In preparation for transport, the referring hospital should assemble all available information pertinent to the current illness. This generally includes a copy of the emergency department record, laboratory data, radiographs, and old medical records if available. The referring physician should inform the parents of the need for transfer and discuss the mechanism by which the child will be transferred. Consent to transport should be obtained from a parent or other responsible individual.
Receiving physicians often make recommendations regarding stabilization of the patient. This information should be requested if necessary. However, referring physicians are not obligated to follow these recommendations if they are considered to be medically inappropriate or beyond the capabilities of the referring hospital. Under these circumstances, it is advisable for the referring and receiving physicians to develop an alternative plan.

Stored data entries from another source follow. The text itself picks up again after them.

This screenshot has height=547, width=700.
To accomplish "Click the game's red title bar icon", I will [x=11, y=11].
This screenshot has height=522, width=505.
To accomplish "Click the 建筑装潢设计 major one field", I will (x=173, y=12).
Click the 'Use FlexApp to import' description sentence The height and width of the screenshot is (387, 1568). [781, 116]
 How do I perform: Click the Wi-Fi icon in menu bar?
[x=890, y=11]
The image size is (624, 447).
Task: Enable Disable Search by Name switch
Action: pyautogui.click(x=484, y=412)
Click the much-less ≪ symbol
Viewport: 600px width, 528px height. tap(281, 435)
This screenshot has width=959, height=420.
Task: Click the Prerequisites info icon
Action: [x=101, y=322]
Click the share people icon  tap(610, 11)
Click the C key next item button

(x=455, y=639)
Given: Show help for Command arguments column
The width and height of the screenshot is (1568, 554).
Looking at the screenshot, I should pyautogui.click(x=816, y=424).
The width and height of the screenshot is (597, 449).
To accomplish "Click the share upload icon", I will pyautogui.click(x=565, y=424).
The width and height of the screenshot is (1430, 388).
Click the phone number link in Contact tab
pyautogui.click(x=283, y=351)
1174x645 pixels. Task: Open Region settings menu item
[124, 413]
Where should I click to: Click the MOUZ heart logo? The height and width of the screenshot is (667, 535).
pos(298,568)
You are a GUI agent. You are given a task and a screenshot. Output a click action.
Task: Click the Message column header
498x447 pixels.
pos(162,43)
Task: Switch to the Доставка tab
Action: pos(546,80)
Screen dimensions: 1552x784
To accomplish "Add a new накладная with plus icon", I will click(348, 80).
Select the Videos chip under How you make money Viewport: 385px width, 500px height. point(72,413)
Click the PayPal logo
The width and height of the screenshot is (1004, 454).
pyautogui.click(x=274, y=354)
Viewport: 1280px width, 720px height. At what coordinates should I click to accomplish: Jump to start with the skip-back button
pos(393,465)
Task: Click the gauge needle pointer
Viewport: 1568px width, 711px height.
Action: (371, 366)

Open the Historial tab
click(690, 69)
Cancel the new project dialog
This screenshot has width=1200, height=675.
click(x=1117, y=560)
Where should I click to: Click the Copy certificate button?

A collaborative decision must also be made regarding who will assume the responsibility for transporting the patient. There are usually four options: private automobile, local ambulance service, local ambulance with personnel from the referring hospital, or service provided by the receiving hospital. The selection should be based on the appropriate balance between the needs of the patient and the resources of each type of provider. Cost should be a consideration only when more than one provider can satisfy the patient's needs.
For most critically ill pediatric patients, ideal care is provided when the emergency department of the referring hospital devotes its energy to providing emergent short-term care and the responsibility for transport is left to the regional center. This is particularly true for neonatal patients because of the special equipment and expertise required for transport. It is rarely in the best interest of critically ill children to "pick them up and run." When transport services are not provided by the regional center or when time is critical, it may be appropriate for the referring hospital to provide transport. In these circumstances, it is the referring hospital's responsibility to ensure the adequacy of care during transport. The converse is true if transport is conducted by the receiving hospital.
In many areas, physicians also have a choice between air and ground transportation. Again, this decision should be made collaboratively. 8 Air transport should be reserved for situations in which reduction of a critical period of time during transport is likely to reduce morbidity or mortality. In some emergencies, the critical period ends with the arrival of the receiving hospital's transport team because the team is able to administer a definitive intervention. Under these circumstances, the advantage of air compared to ground transport is directly related to the reduction in time between the referral and the arrival of the team at the referring hospital. Air transport may offer the greatest advantage when the definitive therapy is available only in the receiving hospital (e.g., a surgical procedure) because the patient benefits from the reduction in transit time for the round trip between the receiving and referring hospitals.
When the transport team arrives, the referring physician should be present to coordinate the transition of care. Under most circumstances, a transport team originating from a hospital other than the referring hospital does not receive a detailed history of the patient's illness prior to arrival. It is essential that the referring physician be available to provide this history and a brief review of recent events. In addition to the referring physician, one or two support personnel should also be available to aid the transport team with further stabilization.